O futuro da pernambucana Maria Vitória Barros, 3 anos, e de milhares de crianças e jovens brasileiros começa a ser desenhado hoje, com a Conferência Nacional de Educação (Conae), que acontece em Brasília até quinta-feira. O encontro vai definir sugestões para as diretrizes do novo Plano Nacional de Educação (PNE), já que o atual expira este ano.
A importância do PNE é grande, pois a lei reúne metas que União, Estados e municípios devem atingir na educação nos próximos 10 anos (de 2011 a 2020). Assunto que interessa a estudantes, pais de alunos, professores, gestores e à sociedade em geral.
O tema central da Conae será a constituição do Sistema Nacional Articulado de Educação. Fala-se muito no regime de colaboração entre os governos, mas na prática essa cooperação pouco acontece. A ideia é definir mais claramente qual o papel de cada um na tarefa de educar. Também normatizar, coordenar e regulamentar o ensino. “O Brasil tem hoje um grave problema que precisa ser resolvido nos próximos anos, a questão da responsabilidade. Se uma criança não aprende, de quem é a culpa? Quem é responsável? Quem presta contas de quê?”, observa o presidente executivo do movimento Todos pela Educação, Mozart Neves Ramos, ex-secretário de Educação do Estado.
A proposta de criação de uma lei de responsabilidade educacional (já tramita um projeto na Câmara Federal) é outro tema que deve chamar a atenção na Conae. “Apenas nove Estados brasileiros têm Planos Estaduais de Educação constituídos, como determina o atual PNE, que começou a vigorar em 2001. É preciso cobrar dos gestores o cumprimento das metas. Cada um tem que fazer a sua parte e mostrar resultados”, defende a presidente do Conselho Nacional de Educação, Clélia Brandão, ressaltando a necessidade de também serem definidos mecanismos de punição para quem não cumprí-las. Pernambuco é um dos Estados que tem plano elaborado.

DADOS FORNECIDOS:
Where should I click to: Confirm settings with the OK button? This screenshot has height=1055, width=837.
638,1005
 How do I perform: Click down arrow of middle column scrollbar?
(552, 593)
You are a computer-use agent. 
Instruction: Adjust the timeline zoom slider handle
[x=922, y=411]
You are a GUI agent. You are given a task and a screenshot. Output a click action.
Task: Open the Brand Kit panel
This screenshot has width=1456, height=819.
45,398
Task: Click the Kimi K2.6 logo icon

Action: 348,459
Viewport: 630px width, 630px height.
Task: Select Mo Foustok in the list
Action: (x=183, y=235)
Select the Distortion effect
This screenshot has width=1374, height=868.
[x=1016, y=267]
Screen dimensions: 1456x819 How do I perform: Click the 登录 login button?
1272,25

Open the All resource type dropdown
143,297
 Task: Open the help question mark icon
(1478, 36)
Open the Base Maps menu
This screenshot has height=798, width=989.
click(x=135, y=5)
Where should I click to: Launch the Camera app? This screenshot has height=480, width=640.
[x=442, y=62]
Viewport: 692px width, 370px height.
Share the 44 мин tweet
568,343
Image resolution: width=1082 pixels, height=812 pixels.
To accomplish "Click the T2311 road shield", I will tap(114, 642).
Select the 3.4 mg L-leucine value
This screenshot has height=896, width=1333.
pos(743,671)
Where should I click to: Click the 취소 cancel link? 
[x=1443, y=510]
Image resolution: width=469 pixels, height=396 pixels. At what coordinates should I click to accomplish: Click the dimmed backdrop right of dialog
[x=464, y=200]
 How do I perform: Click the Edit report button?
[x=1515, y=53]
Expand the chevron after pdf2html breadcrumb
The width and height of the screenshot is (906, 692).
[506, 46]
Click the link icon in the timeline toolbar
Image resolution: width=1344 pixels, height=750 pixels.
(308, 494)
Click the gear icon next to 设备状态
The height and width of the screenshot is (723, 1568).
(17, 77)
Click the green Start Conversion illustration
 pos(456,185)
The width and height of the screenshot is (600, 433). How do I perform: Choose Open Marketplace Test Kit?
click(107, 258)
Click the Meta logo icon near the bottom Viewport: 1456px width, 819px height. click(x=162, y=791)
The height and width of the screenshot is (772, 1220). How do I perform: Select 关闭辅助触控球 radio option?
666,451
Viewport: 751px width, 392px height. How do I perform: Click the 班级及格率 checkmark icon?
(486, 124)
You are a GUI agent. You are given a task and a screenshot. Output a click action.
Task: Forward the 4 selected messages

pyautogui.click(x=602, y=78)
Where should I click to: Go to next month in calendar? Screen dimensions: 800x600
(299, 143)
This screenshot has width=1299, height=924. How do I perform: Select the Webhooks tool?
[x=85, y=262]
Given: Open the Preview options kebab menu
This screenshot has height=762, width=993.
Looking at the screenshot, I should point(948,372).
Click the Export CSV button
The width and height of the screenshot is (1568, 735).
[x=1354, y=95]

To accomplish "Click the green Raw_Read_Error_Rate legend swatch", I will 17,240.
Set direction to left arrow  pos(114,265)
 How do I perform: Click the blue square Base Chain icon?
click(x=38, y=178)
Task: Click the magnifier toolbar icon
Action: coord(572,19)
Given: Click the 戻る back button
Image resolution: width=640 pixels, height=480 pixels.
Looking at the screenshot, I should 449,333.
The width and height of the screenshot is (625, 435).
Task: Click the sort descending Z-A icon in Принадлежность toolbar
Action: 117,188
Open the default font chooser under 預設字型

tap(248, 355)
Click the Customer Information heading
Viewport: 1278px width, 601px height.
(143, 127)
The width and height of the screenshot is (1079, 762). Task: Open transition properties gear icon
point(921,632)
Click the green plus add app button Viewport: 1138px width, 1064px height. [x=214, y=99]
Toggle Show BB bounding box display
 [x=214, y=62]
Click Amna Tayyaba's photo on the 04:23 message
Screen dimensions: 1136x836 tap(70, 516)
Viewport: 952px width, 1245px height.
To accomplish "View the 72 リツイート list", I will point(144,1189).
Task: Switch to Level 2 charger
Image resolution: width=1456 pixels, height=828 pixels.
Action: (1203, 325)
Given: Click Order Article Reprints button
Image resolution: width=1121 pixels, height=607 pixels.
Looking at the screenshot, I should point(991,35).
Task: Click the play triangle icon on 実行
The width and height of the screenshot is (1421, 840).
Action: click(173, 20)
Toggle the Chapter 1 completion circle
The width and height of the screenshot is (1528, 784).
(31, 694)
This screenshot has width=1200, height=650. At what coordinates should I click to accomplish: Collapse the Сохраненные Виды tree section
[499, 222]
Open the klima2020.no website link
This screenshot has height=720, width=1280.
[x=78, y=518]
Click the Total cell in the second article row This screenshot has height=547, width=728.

EXERCÍCIO CURTO: No texto sobre a Conferência Nacional de Educação, copie de novo o pedaço que vai de "A importância do" até "sociedade em geral.", substituindo "professores" por "educadores".

EXERCÍCIO RESOLVIDO:
A importância do PNE é grande, pois a lei reúne metas que União, Estados e municípios devem atingir na educação nos próximos 10 anos (de 2011 a 2020). Assunto que interessa a estudantes, pais de alunos, educadores, gestores e à sociedade em geral.